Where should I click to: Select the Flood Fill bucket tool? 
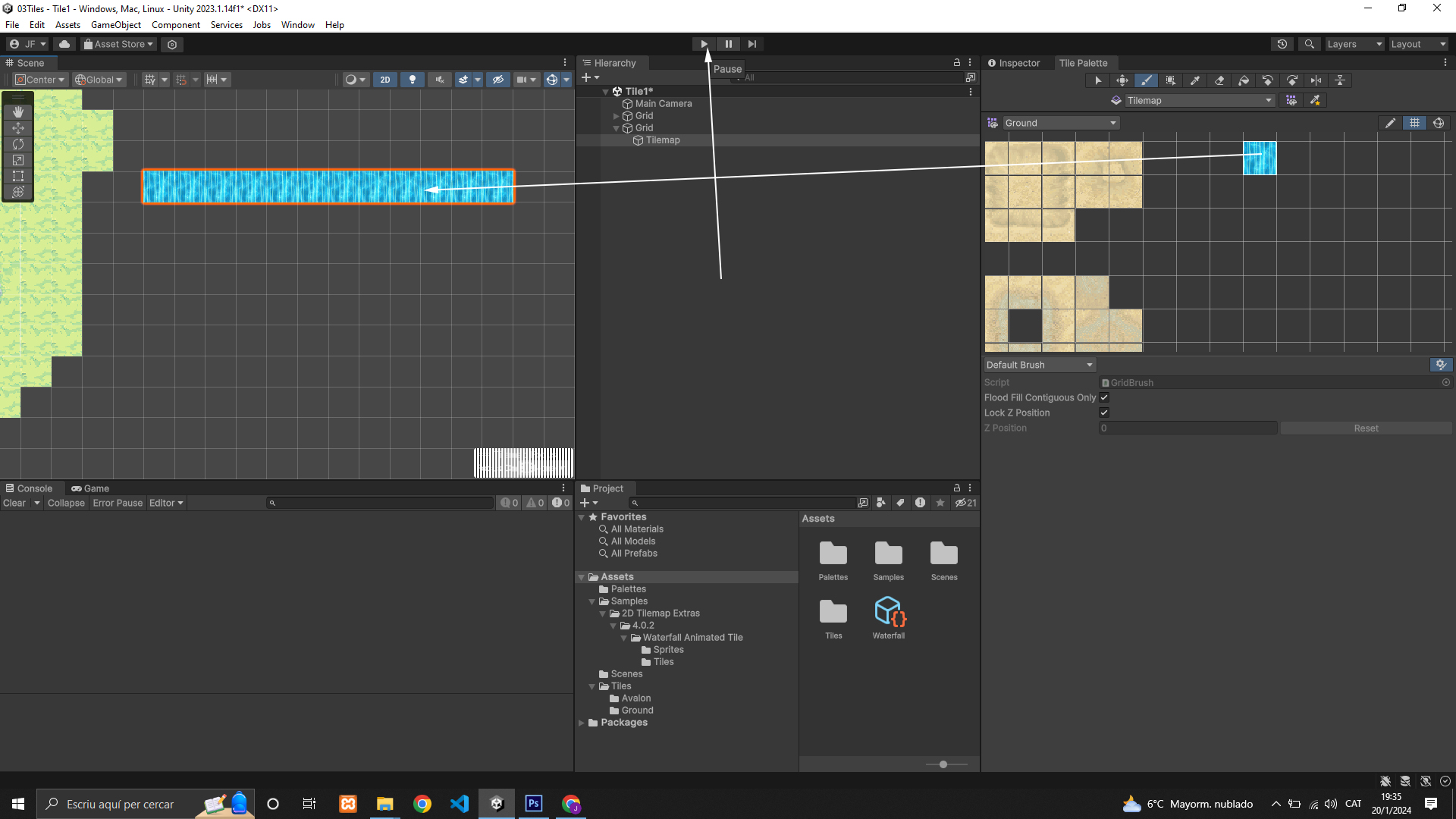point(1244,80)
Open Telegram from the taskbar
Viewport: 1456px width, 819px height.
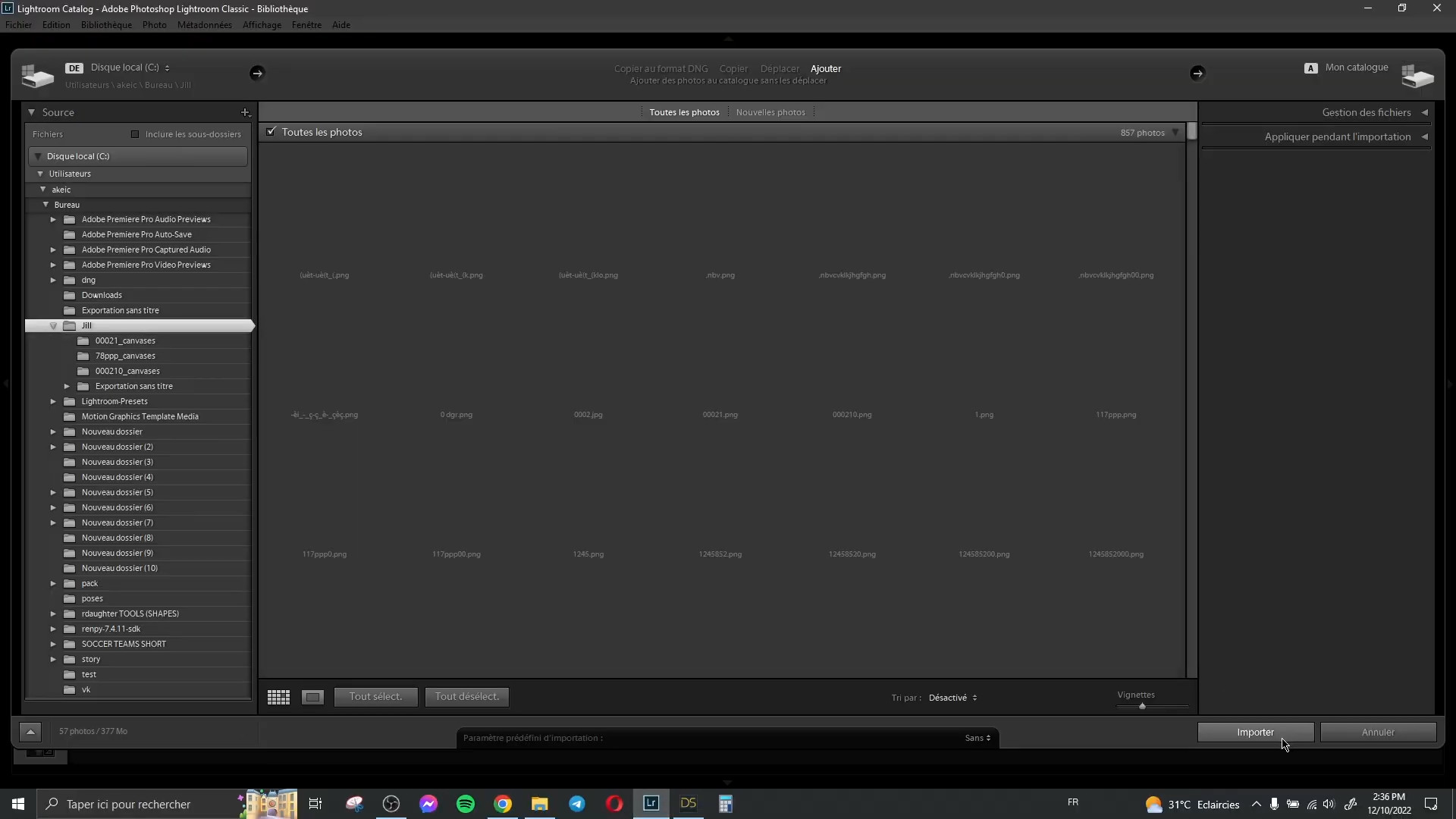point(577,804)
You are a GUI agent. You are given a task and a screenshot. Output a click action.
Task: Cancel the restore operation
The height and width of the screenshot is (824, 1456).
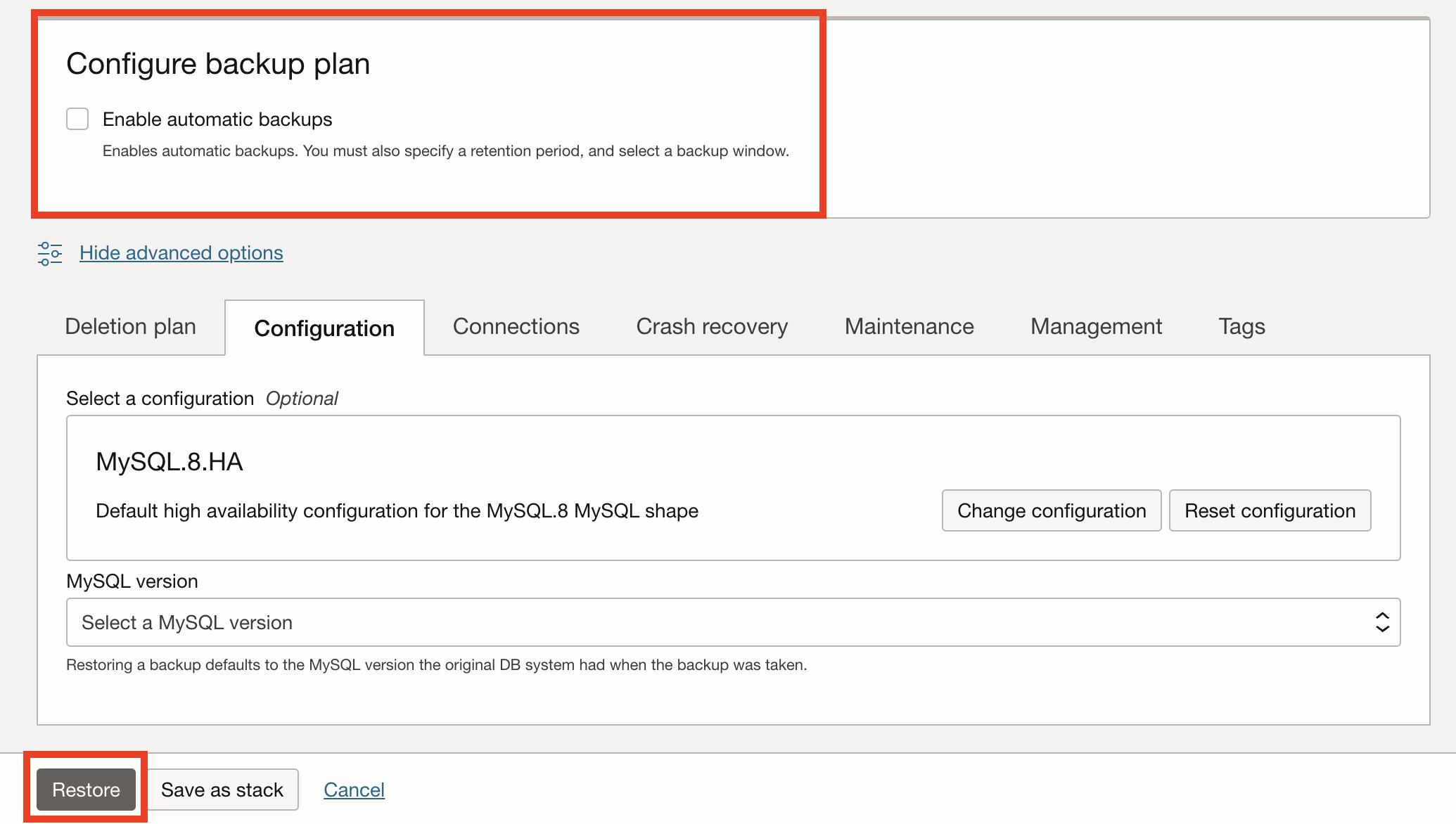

----

Problem description: Reproduce the full material exactly, excluding the pictures.

Exercise result:
Where should I click to: Select the Flood Fill bucket tool? 
point(1244,80)
Open Telegram from the taskbar
Viewport: 1456px width, 819px height.
point(577,804)
You are a GUI agent. You are given a task and a screenshot. Output a click action.
Task: Cancel the restore operation
The height and width of the screenshot is (824, 1456).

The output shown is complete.